Conséquence inattendue des effectifs vocaux et orchestraux, les sept solistes doivent se positionner derrière le chef, tout proches des premiers rangs du Théâtre Antique. A cette hauteur, c'est une partie non négligeable du public de l'amphithéâtre qui se retrouve derrière eux. Le ressenti en termes de projection est inévitable pour ces spectateurs : la plupart des chanteurs leur sont difficilement audibles, voire inaudibles lorsqu'ils tournent la tête dans le sens opposé, faute de remparts acoustiques en plein air. Une configuration d'autant plus regrettable que la soprano Eléonore Marguerre (Mater gloriosa), figure divine qui délivre son unique intervention depuis un balcon du mur de scène, parvient sans mal à se faire entendre. Lorsque la 9e Symphonie de Beethoven avait été donnée il y a deux ans à Orange, les solistes étaient placés entre le Chœur et l'Orchestre. Peut-être la démesure des forces en présence cette année a-t-elle fait redouter qu'ils soient incapables dans ces conditions de couvrir les chœurs et de passer la fosse. Par ailleurs, l'absence de contact visuel entre le chef et les chanteurs peut expliquer certains petits décalages notamment dans le Veni Creator Spiritus.
Cette configuration liée aux contraintes logistiques ne doit pas faire oublier le plateau vocal exceptionnel de solistes aguerris du répertoire symphonique et des opéras wagnériens. L'allemand Albert Dohmen laisse entrevoir de belles promesses dans les graves en début de pièce, mais son solo ultérieur, dans un registre barytonnant, le pousse dans les limites de sa tessiture. Le baryton israélien Boaz Daniel, peine parfois à couvrir l'orchestre et les autres artistes, mais fait montre d'un timbre chaleureux.

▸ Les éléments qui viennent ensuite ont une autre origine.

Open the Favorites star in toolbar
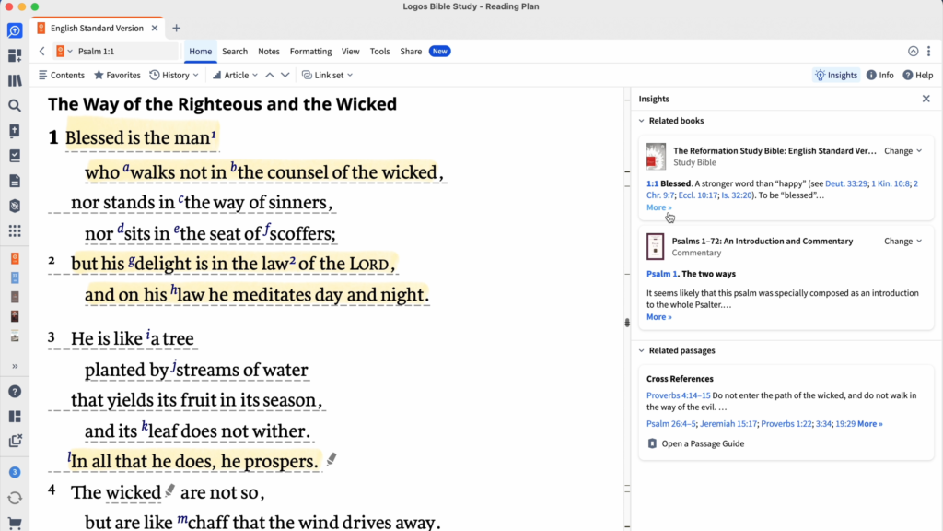The image size is (943, 531). point(116,75)
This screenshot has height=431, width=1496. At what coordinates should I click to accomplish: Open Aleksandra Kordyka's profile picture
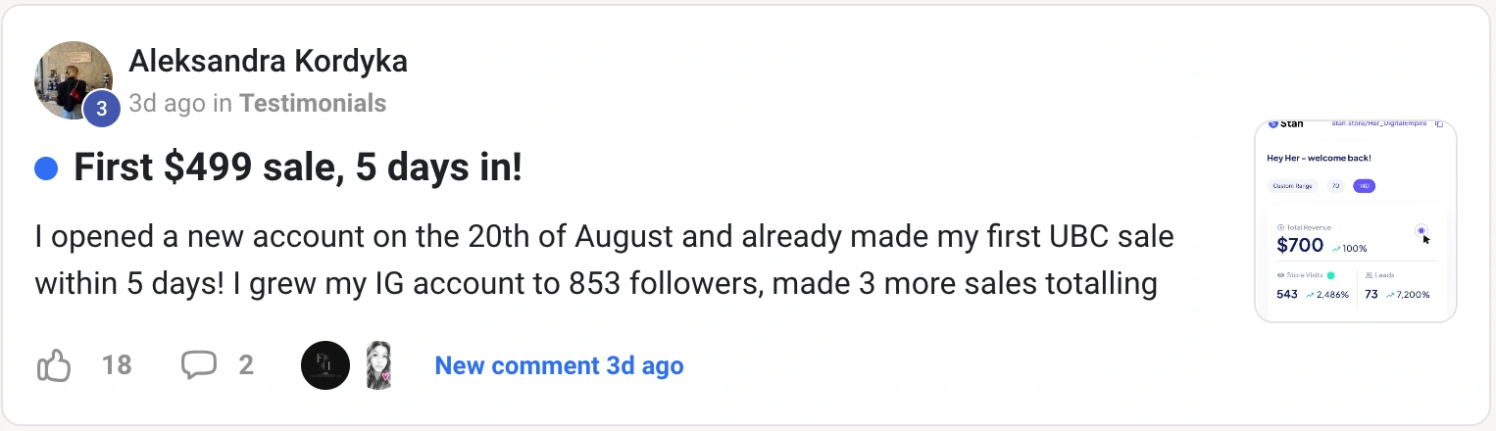point(71,78)
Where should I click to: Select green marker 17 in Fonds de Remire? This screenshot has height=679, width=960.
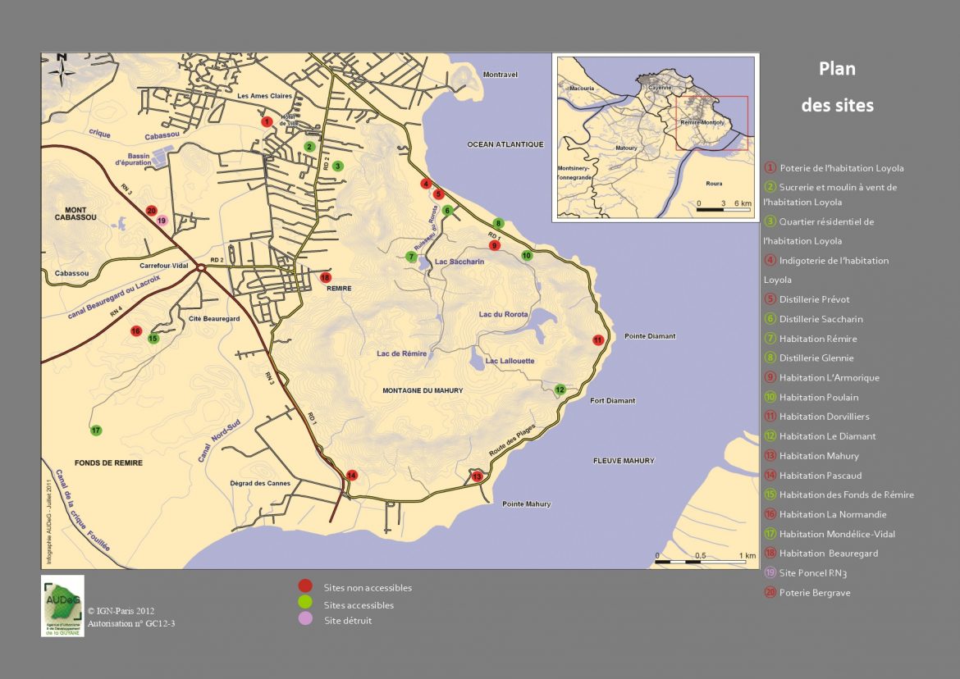(96, 431)
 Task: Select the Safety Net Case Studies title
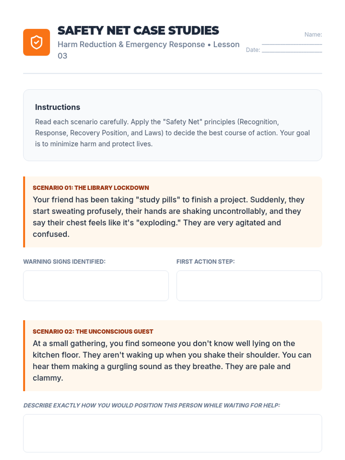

Récemment à l'affiche à Aix de Grandeur et décadence de la ville de Mahagonny, le ténor Nikolai Schukoff évoquait, avant le concert, la nécessité d'un « ténor héroïque » pour assurer le rôle de Doctor Marianus. Héroïque, il l'est assurément : légèrement cambré en arrière, il fait preuve d'un engagement total tout en conservant un timbre clair et rayonnant. Certains aigus ont toutefois du mal à conserver le même niveau d'engagement vocal.
Spécialiste de Mahler, la contralto Gerhild Romberger démontre sa connaissance de l'œuvre : sa projection ample et intense s'allie à une diction impeccable. Son instrument déploie d'onctueux legati, et sait trouver le juste milieu expressif entre cantate et opéra. La mezzo-soprano Claudia Mahnke, qui avait déjà interprété le rôle de Mulier Samaritana en février à la Philharmonie, fait preuve ici du même aplomb et d'un timbre noble.
La soprano dramatique Ricarda Merbeth (Una poenitentium) développe des aigus puissants, perçants et percutants. Elle atteint son contre si bémol sans perdre en intensité. Sa projection assurée se distingue tout au long de la Symphonie, mais ne sacrifie pas l'expressivité. Enfin, dans le rôle de la « plus grande pécheresse », Meagan Miller (Magna peccatrix) délivre des aigus tout aussi sereins, une projection enthousiasmante et un phrasé très musical, tout en nuances. Il se dégage quelque chose de religieux de ses interventions très remarquées.
La communion terminée, le public du Théâtre Antique, plus nombreux qu'à l'accoutumée pour une version concert, réserve aux acteurs de cette soirée pas comme les autres une standing ovation.